The problem: Please pull out every line in the rows below that contains the word "trash", copying each line in full.

[Word and element location data]
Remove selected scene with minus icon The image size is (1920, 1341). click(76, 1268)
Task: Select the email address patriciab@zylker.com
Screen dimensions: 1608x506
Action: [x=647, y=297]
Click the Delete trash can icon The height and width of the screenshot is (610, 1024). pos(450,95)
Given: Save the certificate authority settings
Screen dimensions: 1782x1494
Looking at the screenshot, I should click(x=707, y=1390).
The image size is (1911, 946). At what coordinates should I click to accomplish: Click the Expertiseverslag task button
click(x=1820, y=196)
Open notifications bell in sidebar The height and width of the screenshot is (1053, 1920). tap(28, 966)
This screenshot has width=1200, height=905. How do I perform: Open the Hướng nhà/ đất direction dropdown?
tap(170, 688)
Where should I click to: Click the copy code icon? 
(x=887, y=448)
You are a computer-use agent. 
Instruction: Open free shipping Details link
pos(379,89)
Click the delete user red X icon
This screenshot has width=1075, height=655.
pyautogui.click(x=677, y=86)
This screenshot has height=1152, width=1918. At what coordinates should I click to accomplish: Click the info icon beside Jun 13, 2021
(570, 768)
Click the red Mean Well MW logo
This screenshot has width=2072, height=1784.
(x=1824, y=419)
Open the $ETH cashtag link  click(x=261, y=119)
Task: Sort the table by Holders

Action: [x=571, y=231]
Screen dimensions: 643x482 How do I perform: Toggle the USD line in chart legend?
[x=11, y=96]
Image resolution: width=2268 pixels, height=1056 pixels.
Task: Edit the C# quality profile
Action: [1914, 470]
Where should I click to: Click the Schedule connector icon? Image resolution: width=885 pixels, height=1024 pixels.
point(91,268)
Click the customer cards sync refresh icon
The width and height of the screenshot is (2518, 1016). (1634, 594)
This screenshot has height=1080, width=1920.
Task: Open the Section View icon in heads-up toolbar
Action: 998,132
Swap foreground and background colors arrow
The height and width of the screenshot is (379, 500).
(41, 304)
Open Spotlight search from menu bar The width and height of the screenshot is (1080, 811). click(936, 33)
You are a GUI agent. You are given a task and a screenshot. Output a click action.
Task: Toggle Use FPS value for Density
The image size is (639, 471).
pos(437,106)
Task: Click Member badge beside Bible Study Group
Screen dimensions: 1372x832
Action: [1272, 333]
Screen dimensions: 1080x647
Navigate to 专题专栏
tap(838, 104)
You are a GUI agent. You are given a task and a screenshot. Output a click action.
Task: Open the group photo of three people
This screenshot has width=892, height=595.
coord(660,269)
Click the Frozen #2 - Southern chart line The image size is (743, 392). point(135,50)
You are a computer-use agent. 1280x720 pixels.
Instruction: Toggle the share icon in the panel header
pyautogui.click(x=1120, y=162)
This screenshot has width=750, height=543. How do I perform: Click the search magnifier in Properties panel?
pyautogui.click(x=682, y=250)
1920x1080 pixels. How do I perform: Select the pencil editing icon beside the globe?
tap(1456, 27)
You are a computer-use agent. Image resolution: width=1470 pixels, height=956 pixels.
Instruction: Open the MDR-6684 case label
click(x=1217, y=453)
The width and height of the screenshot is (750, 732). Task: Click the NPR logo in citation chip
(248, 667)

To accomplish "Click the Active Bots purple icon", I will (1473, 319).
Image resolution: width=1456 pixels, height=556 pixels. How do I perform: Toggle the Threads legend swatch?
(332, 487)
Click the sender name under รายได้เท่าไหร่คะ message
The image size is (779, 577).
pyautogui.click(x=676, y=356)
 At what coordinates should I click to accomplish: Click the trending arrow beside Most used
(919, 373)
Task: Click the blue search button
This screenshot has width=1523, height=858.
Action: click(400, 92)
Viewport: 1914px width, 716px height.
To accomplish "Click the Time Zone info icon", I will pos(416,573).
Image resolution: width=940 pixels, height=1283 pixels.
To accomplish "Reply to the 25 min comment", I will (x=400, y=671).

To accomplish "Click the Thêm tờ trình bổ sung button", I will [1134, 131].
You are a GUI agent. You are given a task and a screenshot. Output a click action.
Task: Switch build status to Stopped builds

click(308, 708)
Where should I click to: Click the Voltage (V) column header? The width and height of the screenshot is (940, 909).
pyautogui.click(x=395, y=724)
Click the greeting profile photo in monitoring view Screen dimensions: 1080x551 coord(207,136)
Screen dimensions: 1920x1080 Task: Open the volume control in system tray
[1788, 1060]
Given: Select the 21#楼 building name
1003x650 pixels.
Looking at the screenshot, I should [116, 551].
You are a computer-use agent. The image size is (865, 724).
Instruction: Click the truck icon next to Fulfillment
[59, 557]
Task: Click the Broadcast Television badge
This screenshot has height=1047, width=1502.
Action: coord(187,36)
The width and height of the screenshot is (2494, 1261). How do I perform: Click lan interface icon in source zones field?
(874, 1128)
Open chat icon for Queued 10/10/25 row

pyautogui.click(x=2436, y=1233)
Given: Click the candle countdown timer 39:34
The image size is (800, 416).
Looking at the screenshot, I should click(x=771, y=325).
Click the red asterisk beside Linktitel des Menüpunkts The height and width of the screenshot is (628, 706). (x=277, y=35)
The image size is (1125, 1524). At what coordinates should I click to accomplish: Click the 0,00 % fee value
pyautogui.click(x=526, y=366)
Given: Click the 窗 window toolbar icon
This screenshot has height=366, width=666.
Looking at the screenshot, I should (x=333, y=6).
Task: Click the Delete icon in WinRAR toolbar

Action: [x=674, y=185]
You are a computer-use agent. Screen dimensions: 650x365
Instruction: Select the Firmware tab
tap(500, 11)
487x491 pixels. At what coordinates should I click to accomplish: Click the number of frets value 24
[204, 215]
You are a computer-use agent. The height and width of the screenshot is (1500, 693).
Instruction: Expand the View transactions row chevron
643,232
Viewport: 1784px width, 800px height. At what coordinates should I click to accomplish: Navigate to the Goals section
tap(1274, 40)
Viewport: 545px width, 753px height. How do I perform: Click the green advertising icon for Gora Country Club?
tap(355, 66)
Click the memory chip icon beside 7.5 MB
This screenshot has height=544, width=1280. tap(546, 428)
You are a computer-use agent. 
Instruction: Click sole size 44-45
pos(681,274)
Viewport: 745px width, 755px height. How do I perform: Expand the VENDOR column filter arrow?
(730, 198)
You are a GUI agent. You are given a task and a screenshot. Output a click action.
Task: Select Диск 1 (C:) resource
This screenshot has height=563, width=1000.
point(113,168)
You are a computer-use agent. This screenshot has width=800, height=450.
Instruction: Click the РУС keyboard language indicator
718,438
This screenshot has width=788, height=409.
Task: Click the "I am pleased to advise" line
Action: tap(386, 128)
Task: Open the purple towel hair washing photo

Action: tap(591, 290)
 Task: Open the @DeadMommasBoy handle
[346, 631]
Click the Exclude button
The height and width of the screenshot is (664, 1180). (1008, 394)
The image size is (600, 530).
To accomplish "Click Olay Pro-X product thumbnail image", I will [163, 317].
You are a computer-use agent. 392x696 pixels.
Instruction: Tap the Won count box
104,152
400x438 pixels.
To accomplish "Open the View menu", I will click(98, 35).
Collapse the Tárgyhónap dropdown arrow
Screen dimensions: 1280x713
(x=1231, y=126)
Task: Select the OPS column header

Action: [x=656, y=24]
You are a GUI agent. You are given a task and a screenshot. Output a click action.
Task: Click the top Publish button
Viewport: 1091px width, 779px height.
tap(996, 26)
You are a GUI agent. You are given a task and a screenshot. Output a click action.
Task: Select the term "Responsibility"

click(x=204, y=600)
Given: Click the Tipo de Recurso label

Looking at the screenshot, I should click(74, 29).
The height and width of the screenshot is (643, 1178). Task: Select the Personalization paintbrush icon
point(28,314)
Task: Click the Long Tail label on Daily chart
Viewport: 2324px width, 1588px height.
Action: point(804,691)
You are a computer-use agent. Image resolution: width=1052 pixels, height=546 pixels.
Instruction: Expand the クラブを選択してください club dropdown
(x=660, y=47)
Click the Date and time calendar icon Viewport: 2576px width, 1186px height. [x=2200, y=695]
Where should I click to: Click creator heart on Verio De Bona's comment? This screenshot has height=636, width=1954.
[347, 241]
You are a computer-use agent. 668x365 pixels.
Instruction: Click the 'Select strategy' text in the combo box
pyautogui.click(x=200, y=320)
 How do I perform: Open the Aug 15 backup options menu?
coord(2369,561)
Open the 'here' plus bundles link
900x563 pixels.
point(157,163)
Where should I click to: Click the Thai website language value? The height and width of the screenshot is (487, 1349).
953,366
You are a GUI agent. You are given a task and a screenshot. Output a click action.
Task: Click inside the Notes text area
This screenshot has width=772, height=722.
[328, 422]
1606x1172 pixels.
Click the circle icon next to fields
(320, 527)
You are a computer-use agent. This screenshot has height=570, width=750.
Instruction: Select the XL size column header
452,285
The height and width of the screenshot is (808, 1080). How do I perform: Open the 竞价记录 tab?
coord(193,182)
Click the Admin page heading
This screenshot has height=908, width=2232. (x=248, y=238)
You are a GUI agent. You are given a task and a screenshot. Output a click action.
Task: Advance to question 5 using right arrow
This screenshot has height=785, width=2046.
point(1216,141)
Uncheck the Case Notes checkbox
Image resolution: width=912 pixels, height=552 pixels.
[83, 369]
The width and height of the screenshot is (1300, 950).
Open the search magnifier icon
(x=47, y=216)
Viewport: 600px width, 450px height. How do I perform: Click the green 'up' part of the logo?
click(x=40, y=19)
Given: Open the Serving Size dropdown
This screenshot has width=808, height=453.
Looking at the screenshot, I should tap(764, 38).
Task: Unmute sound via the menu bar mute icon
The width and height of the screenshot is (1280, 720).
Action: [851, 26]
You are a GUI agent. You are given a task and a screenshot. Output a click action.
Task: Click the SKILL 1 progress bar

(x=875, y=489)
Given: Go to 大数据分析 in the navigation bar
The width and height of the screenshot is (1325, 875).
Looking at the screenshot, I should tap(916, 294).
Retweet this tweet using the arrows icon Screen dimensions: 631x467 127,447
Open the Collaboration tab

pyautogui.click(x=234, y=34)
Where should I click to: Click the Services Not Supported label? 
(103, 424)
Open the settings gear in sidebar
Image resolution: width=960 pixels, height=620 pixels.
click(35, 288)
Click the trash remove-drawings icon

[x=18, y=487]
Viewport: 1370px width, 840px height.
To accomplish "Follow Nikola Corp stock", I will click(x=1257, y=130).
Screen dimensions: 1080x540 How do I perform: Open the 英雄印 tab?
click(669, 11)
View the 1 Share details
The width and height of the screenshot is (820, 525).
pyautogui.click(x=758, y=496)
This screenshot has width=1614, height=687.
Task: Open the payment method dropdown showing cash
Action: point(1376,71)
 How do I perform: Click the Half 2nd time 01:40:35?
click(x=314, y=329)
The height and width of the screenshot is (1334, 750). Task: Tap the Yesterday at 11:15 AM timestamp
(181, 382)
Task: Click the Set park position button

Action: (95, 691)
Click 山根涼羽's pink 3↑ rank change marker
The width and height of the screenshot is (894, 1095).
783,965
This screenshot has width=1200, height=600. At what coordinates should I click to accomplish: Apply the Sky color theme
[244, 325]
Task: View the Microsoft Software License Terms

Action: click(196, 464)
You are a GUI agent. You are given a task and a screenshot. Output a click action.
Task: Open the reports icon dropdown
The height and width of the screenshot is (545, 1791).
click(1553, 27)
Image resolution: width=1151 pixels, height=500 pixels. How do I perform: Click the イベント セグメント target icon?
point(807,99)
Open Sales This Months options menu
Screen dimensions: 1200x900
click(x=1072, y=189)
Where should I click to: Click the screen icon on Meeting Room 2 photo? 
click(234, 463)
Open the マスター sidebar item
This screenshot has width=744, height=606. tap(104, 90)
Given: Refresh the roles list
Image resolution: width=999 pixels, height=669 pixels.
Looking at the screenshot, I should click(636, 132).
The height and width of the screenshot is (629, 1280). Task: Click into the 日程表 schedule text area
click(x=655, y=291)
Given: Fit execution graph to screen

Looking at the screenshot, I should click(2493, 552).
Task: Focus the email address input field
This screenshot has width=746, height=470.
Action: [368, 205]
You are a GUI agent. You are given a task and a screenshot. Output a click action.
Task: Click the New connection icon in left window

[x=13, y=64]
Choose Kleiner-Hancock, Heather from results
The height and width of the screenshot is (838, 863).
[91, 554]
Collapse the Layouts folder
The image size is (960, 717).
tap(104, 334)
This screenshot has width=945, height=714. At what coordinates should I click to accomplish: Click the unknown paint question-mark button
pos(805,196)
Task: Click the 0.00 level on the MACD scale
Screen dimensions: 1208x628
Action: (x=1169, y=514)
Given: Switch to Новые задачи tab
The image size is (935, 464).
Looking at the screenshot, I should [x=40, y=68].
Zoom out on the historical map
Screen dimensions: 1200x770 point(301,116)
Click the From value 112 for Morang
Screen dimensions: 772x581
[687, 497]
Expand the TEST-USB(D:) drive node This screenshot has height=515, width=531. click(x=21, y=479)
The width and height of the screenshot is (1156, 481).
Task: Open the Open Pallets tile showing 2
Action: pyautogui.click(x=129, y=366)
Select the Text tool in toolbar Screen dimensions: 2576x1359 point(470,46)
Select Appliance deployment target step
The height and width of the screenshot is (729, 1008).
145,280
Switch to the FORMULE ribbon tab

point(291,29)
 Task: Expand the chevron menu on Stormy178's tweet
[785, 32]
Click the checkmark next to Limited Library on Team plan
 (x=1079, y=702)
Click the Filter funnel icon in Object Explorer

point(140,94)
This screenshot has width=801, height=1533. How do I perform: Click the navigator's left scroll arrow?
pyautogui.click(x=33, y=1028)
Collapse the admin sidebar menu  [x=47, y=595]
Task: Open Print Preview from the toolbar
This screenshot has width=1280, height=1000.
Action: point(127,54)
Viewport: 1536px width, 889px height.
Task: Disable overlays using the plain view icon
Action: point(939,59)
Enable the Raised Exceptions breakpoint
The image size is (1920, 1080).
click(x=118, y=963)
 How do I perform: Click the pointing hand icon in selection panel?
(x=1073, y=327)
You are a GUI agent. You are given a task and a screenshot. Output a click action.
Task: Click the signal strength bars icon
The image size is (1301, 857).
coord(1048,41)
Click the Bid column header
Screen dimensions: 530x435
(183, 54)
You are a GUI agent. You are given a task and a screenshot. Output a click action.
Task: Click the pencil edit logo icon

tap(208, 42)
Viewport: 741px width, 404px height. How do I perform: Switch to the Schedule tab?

Answer to this task:
Click the Delete trash can icon The height and width of the screenshot is (610, 1024). pos(450,95)
Click the trash remove-drawings icon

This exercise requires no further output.